RECORDS TO USE —
%%

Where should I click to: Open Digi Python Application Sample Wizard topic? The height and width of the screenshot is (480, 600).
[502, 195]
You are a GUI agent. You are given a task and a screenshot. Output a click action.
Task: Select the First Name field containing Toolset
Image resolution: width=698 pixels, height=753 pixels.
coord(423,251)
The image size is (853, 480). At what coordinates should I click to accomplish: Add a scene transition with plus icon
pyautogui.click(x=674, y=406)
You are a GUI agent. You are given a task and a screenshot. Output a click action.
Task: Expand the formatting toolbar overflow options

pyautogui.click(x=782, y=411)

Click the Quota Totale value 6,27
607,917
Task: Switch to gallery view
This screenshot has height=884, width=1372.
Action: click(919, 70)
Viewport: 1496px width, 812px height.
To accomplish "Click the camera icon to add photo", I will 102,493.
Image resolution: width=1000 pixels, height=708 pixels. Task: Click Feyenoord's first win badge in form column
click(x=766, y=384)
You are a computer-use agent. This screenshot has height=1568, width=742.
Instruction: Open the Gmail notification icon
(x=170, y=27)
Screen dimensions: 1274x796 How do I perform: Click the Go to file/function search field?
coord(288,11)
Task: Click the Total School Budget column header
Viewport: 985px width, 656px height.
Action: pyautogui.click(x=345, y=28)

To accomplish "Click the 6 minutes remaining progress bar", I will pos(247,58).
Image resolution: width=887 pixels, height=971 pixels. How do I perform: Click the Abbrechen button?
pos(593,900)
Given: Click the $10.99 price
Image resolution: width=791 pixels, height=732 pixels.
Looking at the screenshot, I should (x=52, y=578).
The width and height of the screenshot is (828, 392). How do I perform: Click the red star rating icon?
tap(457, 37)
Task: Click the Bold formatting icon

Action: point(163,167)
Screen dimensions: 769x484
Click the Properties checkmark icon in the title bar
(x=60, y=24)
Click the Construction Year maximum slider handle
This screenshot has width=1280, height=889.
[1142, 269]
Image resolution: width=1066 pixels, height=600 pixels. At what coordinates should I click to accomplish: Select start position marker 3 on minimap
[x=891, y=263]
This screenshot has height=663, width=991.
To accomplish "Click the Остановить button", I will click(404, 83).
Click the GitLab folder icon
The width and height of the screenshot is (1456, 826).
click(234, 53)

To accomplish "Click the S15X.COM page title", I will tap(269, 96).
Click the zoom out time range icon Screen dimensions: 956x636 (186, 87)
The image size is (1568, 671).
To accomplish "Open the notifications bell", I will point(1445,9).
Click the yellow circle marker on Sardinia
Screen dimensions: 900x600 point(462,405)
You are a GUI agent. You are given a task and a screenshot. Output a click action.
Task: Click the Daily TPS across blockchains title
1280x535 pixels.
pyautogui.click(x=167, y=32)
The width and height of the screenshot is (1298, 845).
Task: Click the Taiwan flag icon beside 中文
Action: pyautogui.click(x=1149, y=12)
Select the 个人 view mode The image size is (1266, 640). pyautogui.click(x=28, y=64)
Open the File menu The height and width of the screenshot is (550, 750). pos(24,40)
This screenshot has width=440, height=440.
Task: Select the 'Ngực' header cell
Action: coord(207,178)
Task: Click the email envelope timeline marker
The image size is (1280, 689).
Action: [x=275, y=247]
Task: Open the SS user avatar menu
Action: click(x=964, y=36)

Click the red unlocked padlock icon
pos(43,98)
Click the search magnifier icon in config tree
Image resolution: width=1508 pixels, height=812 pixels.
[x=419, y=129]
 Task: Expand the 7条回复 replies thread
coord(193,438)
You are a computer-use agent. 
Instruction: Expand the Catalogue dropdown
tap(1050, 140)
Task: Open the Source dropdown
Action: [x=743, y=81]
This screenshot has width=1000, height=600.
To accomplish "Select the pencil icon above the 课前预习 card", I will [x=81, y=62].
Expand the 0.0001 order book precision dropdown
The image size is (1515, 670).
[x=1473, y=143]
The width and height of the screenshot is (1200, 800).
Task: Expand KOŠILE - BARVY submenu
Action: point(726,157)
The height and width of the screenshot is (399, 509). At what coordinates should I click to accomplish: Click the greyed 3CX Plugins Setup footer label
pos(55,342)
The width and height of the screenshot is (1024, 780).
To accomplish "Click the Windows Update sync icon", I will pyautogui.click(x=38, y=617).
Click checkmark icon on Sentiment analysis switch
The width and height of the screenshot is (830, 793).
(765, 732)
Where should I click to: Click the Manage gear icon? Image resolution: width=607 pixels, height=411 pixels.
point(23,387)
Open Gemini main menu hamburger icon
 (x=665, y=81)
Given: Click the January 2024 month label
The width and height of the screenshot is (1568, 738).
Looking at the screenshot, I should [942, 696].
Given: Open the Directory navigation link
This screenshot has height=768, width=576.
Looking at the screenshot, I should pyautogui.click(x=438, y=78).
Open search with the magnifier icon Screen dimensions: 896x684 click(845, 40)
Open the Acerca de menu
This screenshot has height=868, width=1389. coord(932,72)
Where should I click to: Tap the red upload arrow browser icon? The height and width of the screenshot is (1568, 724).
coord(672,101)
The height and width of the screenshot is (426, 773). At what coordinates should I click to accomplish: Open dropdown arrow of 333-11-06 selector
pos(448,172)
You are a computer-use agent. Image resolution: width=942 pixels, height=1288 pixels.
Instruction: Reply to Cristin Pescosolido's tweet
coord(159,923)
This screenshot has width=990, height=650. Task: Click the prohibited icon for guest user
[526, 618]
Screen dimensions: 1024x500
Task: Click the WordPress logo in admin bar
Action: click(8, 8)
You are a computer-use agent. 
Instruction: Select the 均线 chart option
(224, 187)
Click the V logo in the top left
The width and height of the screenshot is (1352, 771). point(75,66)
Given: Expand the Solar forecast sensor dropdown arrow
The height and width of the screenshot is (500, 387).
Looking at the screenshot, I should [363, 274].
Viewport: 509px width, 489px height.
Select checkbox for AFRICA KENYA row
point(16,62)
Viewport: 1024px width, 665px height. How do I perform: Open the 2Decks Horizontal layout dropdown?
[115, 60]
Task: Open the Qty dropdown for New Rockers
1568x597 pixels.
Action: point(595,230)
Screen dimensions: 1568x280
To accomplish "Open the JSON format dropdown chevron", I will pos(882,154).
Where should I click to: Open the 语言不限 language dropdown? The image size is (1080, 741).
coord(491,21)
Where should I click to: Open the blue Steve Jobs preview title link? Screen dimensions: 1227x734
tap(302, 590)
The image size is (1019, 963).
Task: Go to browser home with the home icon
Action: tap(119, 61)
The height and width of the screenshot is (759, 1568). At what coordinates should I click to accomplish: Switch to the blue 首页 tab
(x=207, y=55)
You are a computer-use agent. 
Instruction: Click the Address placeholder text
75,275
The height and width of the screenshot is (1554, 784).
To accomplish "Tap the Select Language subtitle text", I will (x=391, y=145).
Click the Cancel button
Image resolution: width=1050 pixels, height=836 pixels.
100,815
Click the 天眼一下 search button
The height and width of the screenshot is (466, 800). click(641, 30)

%%

TASK ITEM — The required output is every line above from the one with "The width and height of the screenshot is (1568, 738)." down to the one with "Screen dimensions: 1568x280", restated word for word, ends included.

SOLUTION —
The width and height of the screenshot is (1568, 738).
Looking at the screenshot, I should [942, 696].
Given: Open the Directory navigation link
This screenshot has height=768, width=576.
Looking at the screenshot, I should pyautogui.click(x=438, y=78).
Open search with the magnifier icon Screen dimensions: 896x684 click(845, 40)
Open the Acerca de menu
This screenshot has height=868, width=1389. coord(932,72)
Where should I click to: Tap the red upload arrow browser icon? The height and width of the screenshot is (1568, 724).
coord(672,101)
The height and width of the screenshot is (426, 773). At what coordinates should I click to accomplish: Open dropdown arrow of 333-11-06 selector
pos(448,172)
You are a computer-use agent. Image resolution: width=942 pixels, height=1288 pixels.
Instruction: Reply to Cristin Pescosolido's tweet
coord(159,923)
This screenshot has width=990, height=650. Task: Click the prohibited icon for guest user
[526, 618]
Screen dimensions: 1024x500
Task: Click the WordPress logo in admin bar
Action: click(8, 8)
You are a computer-use agent. 
Instruction: Select the 均线 chart option
(224, 187)
Click the V logo in the top left
The width and height of the screenshot is (1352, 771). point(75,66)
Given: Expand the Solar forecast sensor dropdown arrow
The height and width of the screenshot is (500, 387).
Looking at the screenshot, I should [363, 274].
Viewport: 509px width, 489px height.
Select checkbox for AFRICA KENYA row
point(16,62)
Viewport: 1024px width, 665px height. How do I perform: Open the 2Decks Horizontal layout dropdown?
[115, 60]
Task: Open the Qty dropdown for New Rockers
1568x597 pixels.
Action: point(595,230)
Screen dimensions: 1568x280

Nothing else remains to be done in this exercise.